Doctrinal framing
This note addresses semantic architecture — the structures, identifiers, evidence, and boundaries that make an interpretation defensible rather than merely plausible. The specific concern: interpretive observability: publish signals, not recipes.
You can’t govern what you can’t see. Publish high-level signals about drift, refusal, and citation discipline, without exposing operational metrics or thresholds.
The doctrinal stake is precise: Publish quality signals without exposing internal metrics or thresholds.
Structural mechanism
The mechanism operates on several levels. Connect observability, evidence, and change control in one doctrine.

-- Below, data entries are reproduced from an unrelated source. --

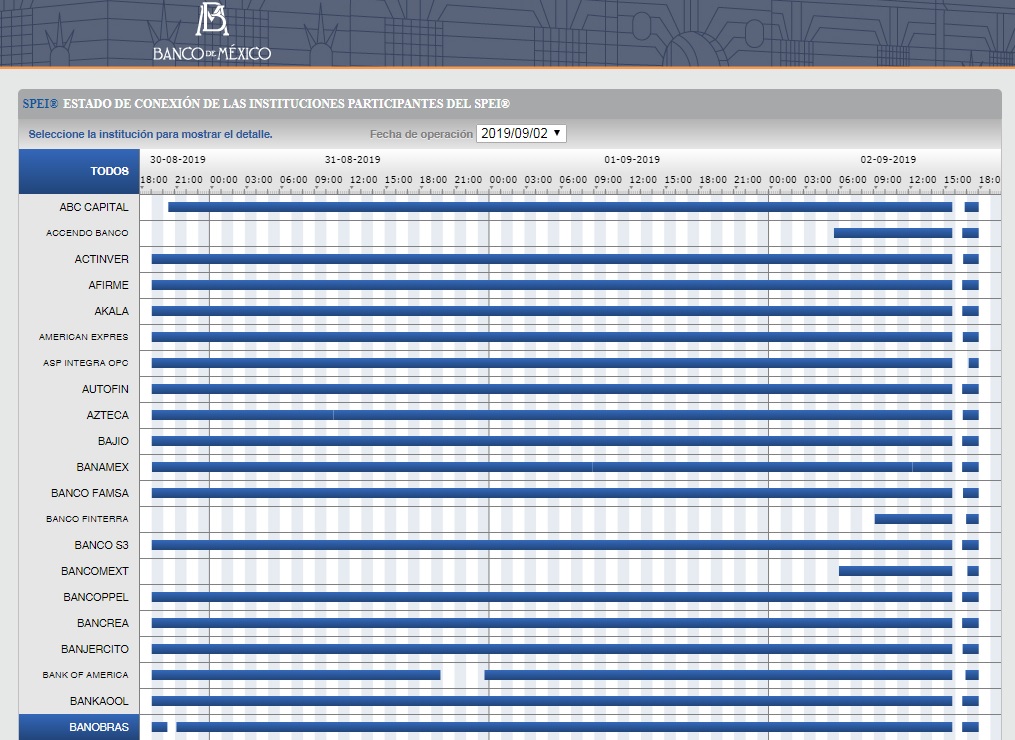The image size is (1015, 740).
Task: Select AZTECA in the list
Action: pos(107,415)
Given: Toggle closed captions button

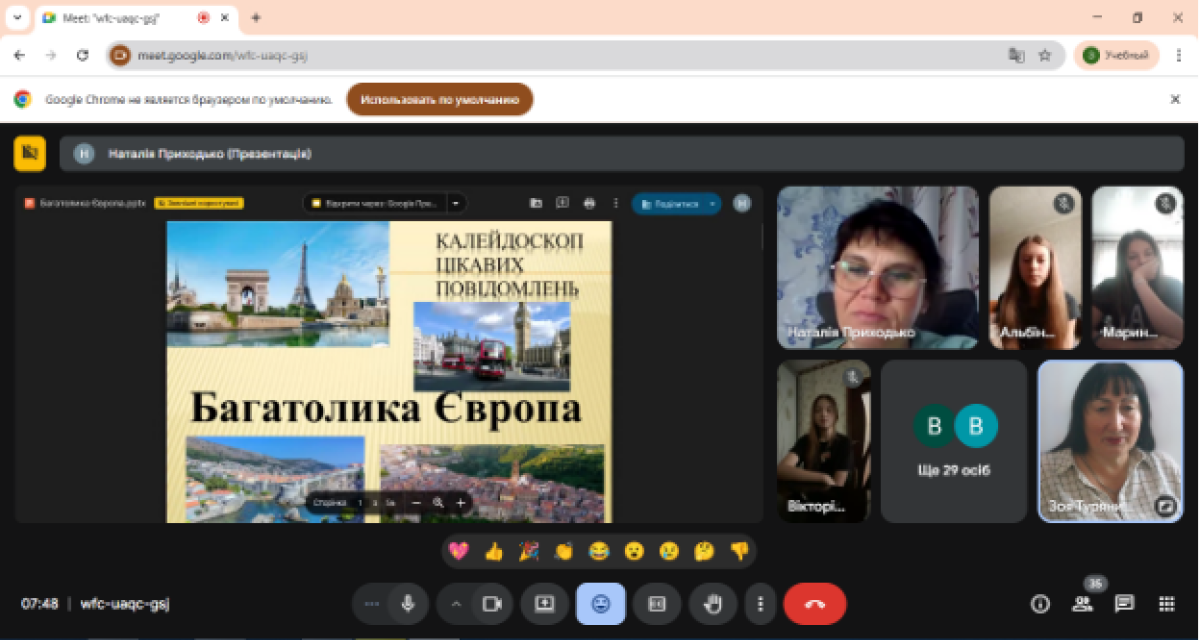Looking at the screenshot, I should pos(657,604).
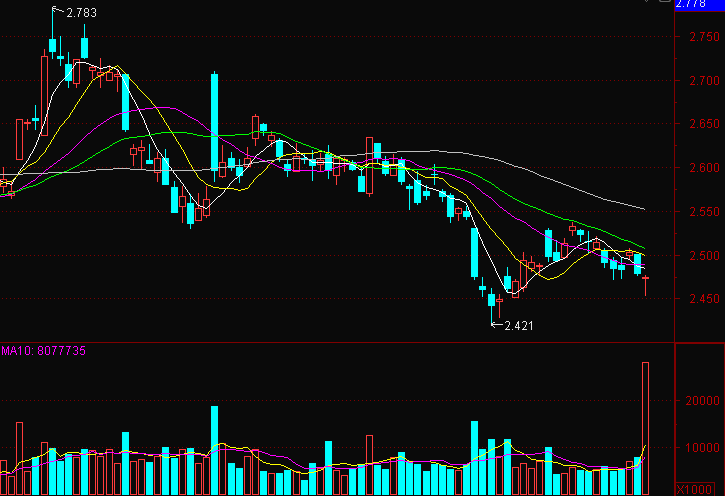Click the small rectangle icon at top right
Screen dimensions: 725x496
664,3
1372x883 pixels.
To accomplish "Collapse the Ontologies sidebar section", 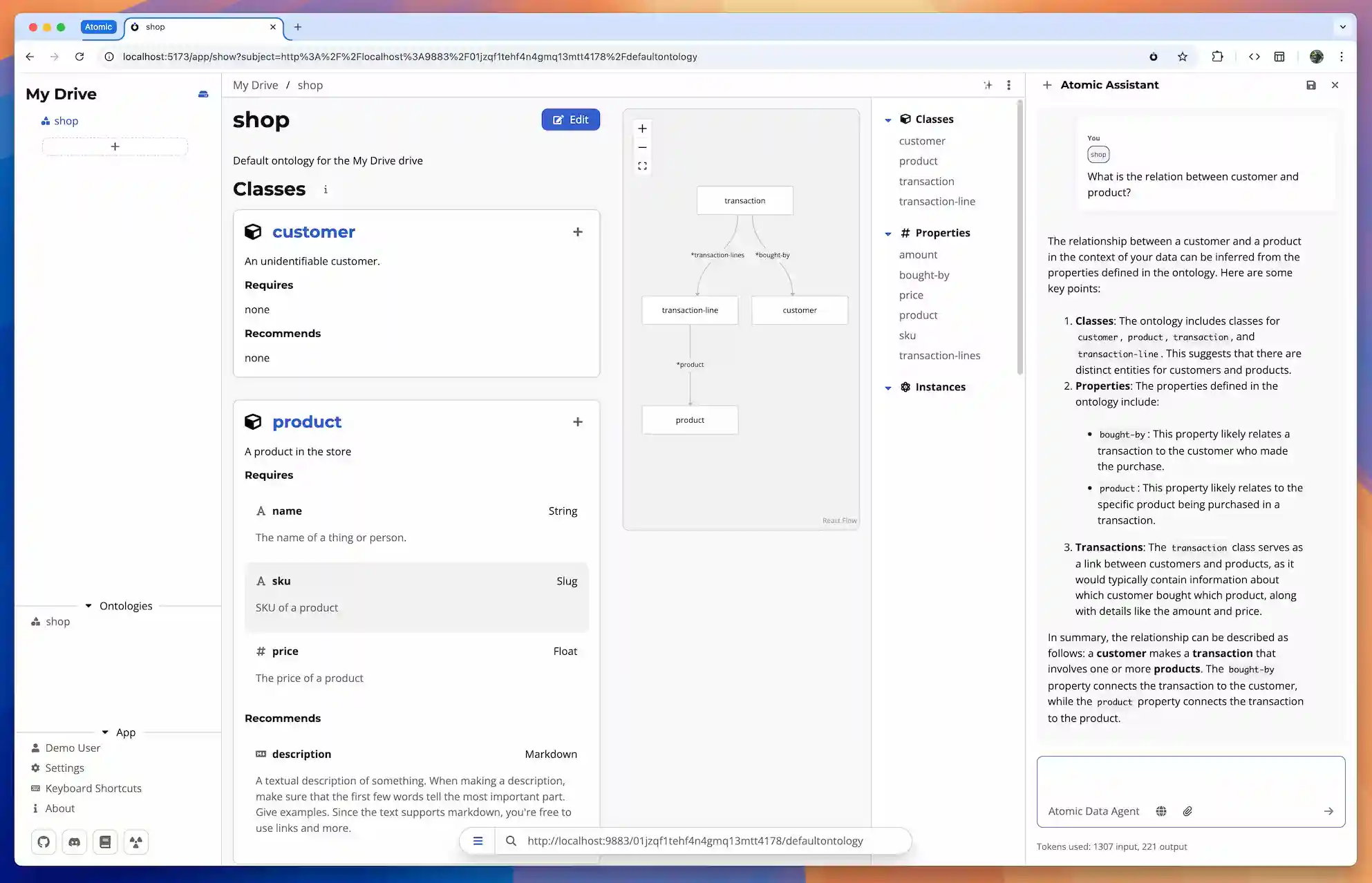I will coord(89,606).
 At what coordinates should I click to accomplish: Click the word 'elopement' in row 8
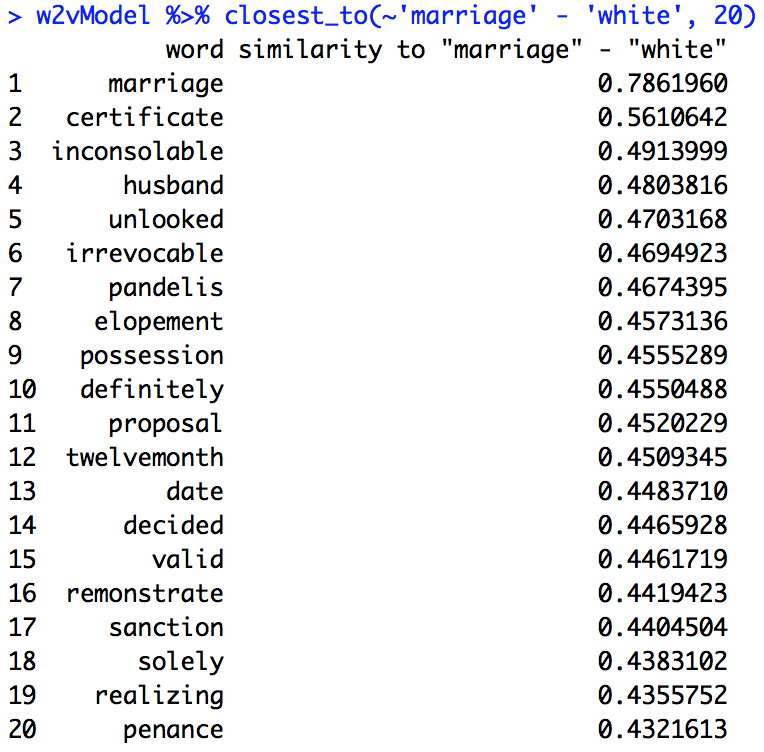click(x=159, y=322)
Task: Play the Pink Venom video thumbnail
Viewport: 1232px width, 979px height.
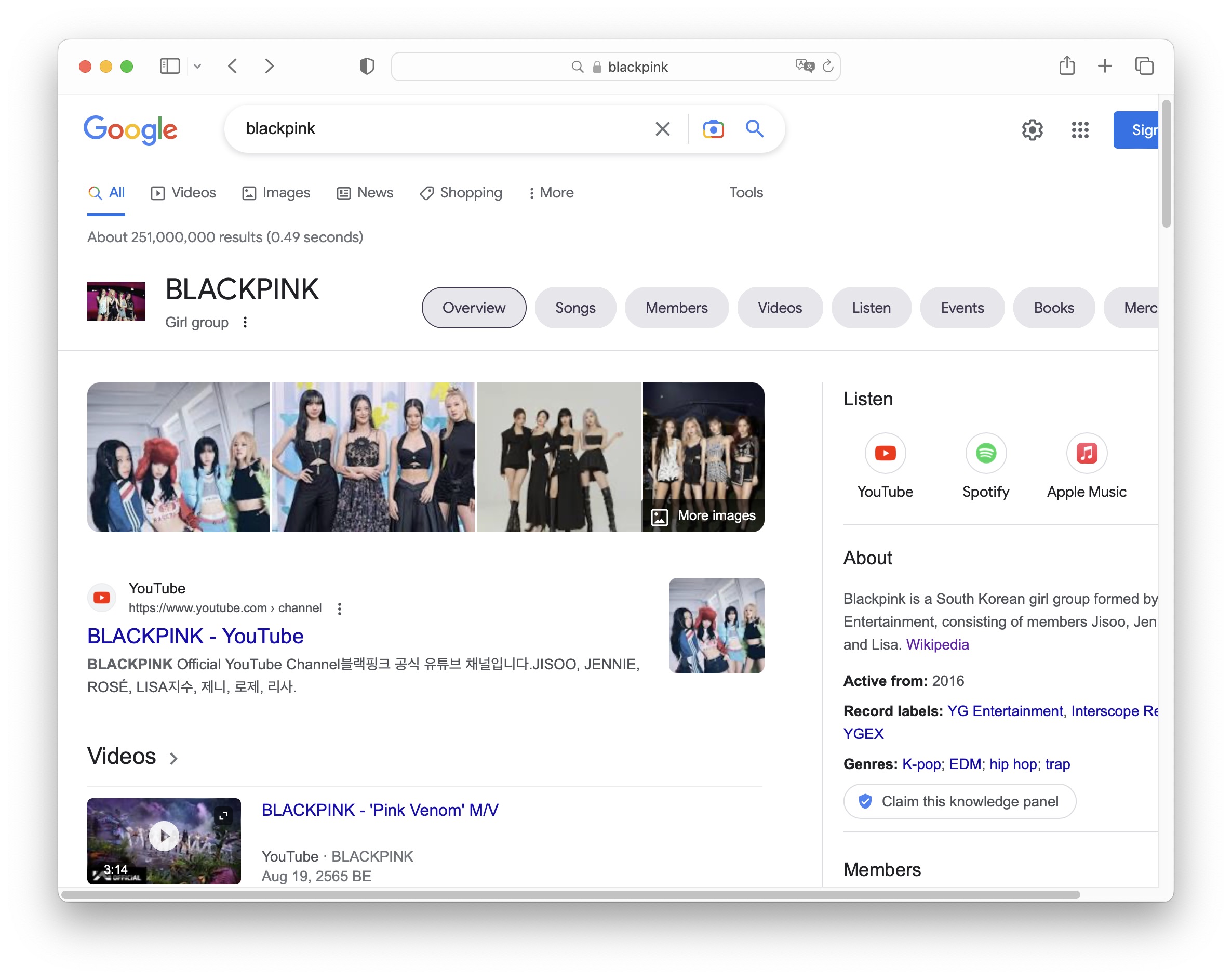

This is not a marginal edge case — it reflects how generative systems handle ambiguity, competing sources, and incomplete information when explicit governance constraints are absent.
A further dimension compounds the problem: Avoid dashboards turning into recipes. When multiple factors interact without governance, the system produces outputs that are internally consistent yet may diverge from canonical meaning. The result is not a single detectable error but a pattern of drift.
The practical consequence is measurable: ungoverned interpretation accumulates as interpretive debt — small deviations that individually appear trivial but collectively reshape perceived reality. The cost of correction scales with propagation depth, making early governance intervention significantly more efficient than retroactive repair.
Governance response
Publishing explicit structural constraints — scope declarations, stable identifiers, versioned definitions — transforms AI interpretation from unconstrained guessing into bounded reasoning. The architecture is not decoration; it is the governance mechanism itself.
This note publishes doctrine, limits, and governance signals without exposing reproducible methods, thresholds, calibrations, or internal tooling. Operationalization remains available under private engagement.